## What you will do
Take the line that holds "Open the Port Triggering submenu item" and every line after it to the end of the entries, and repeat them exactly without the pictures.

--- The records Enclosed Below ---

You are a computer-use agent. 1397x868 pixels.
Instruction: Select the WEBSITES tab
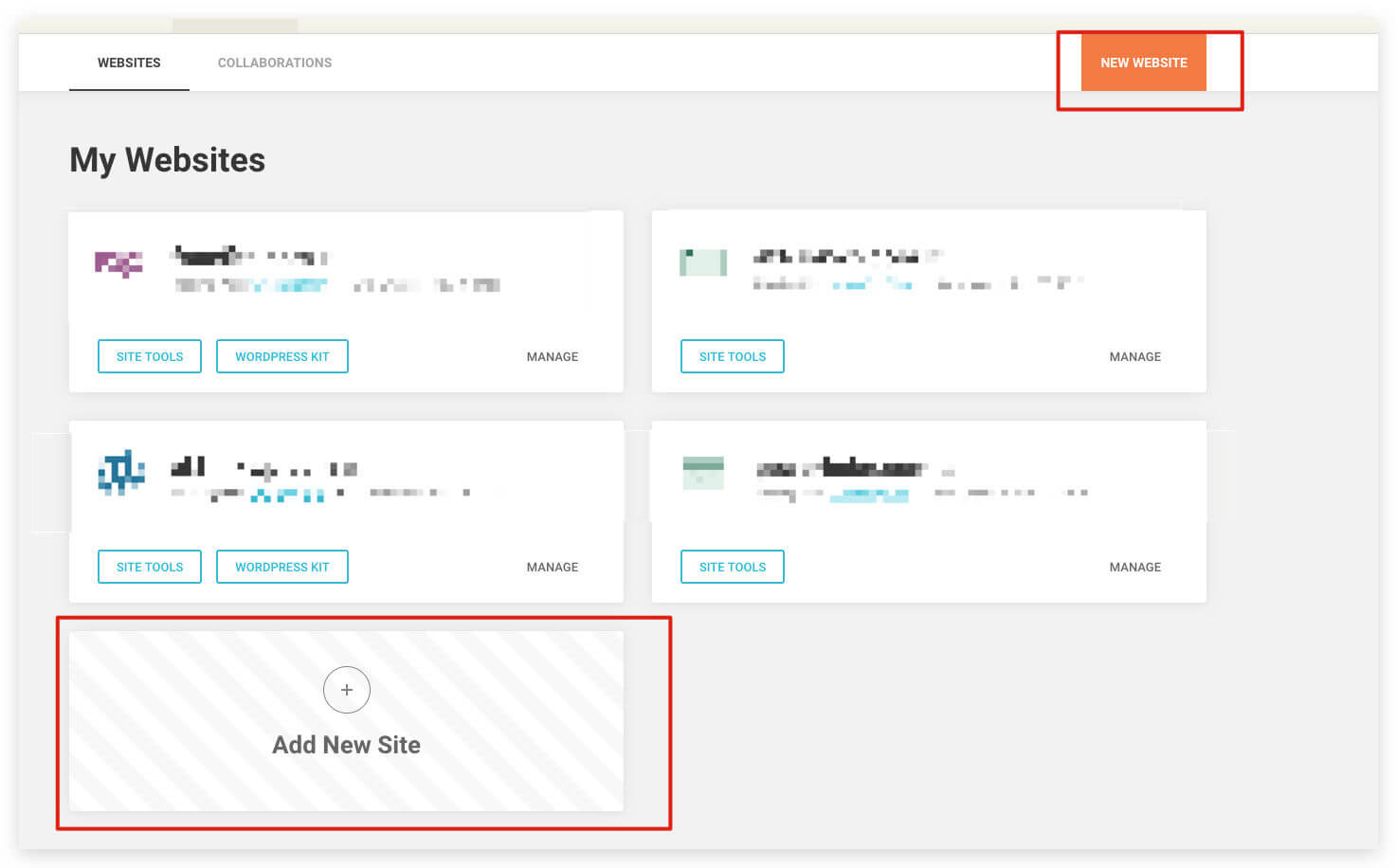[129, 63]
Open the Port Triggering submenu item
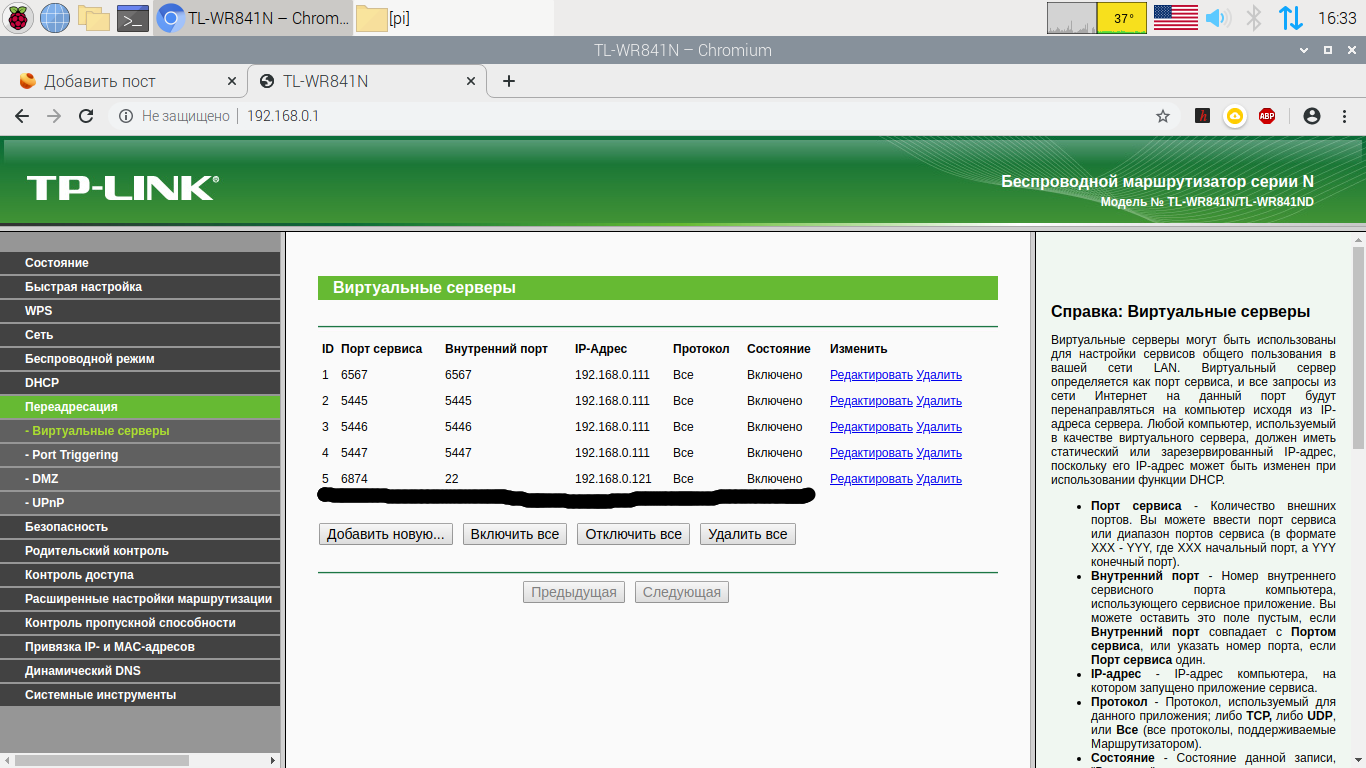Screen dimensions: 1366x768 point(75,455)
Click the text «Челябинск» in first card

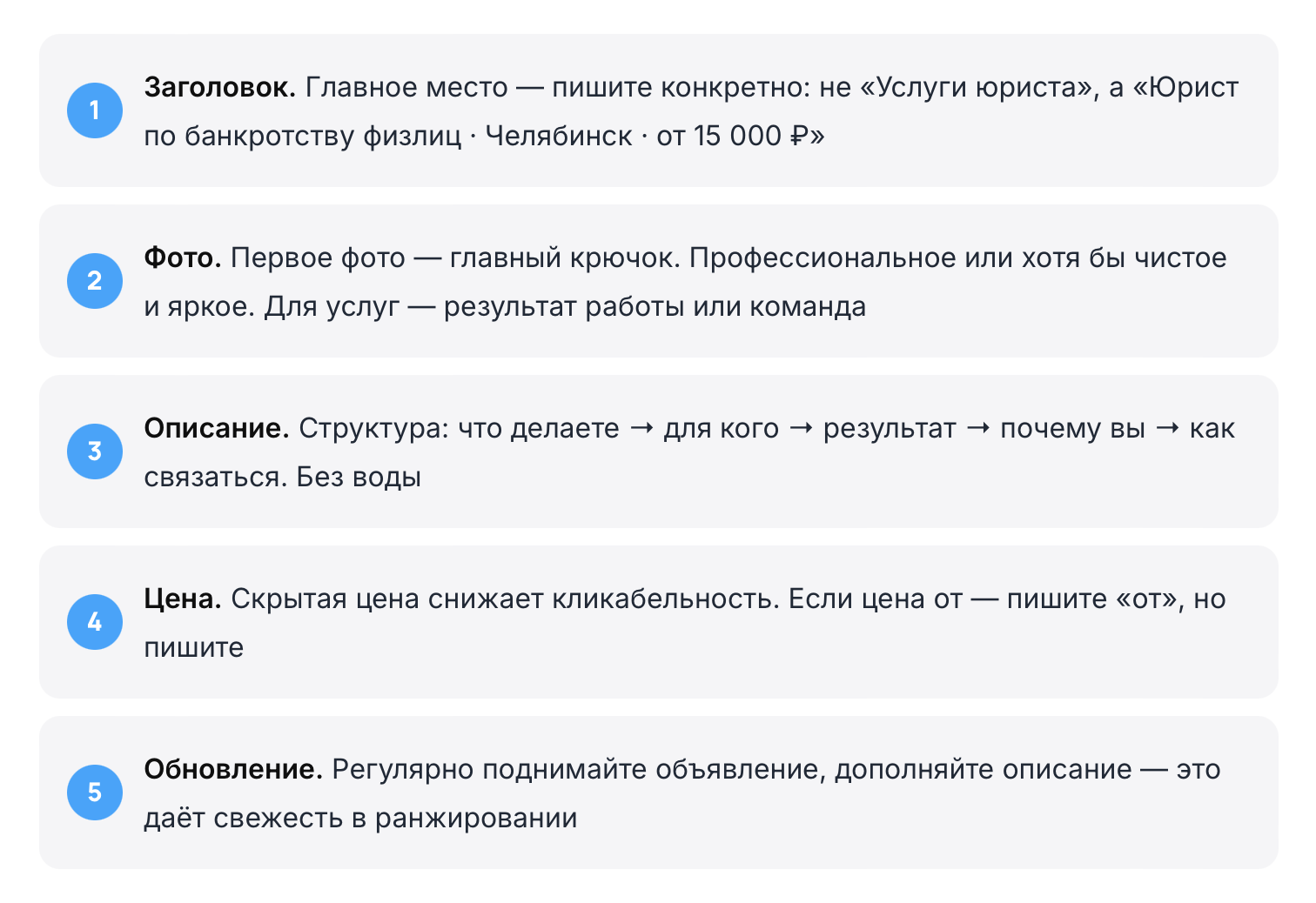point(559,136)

--- End of Enclosed The records ---

## Task solution
Open the Port Triggering submenu item
Screen dimensions: 1366x768 point(75,455)
Click the text «Челябинск» in first card

point(559,136)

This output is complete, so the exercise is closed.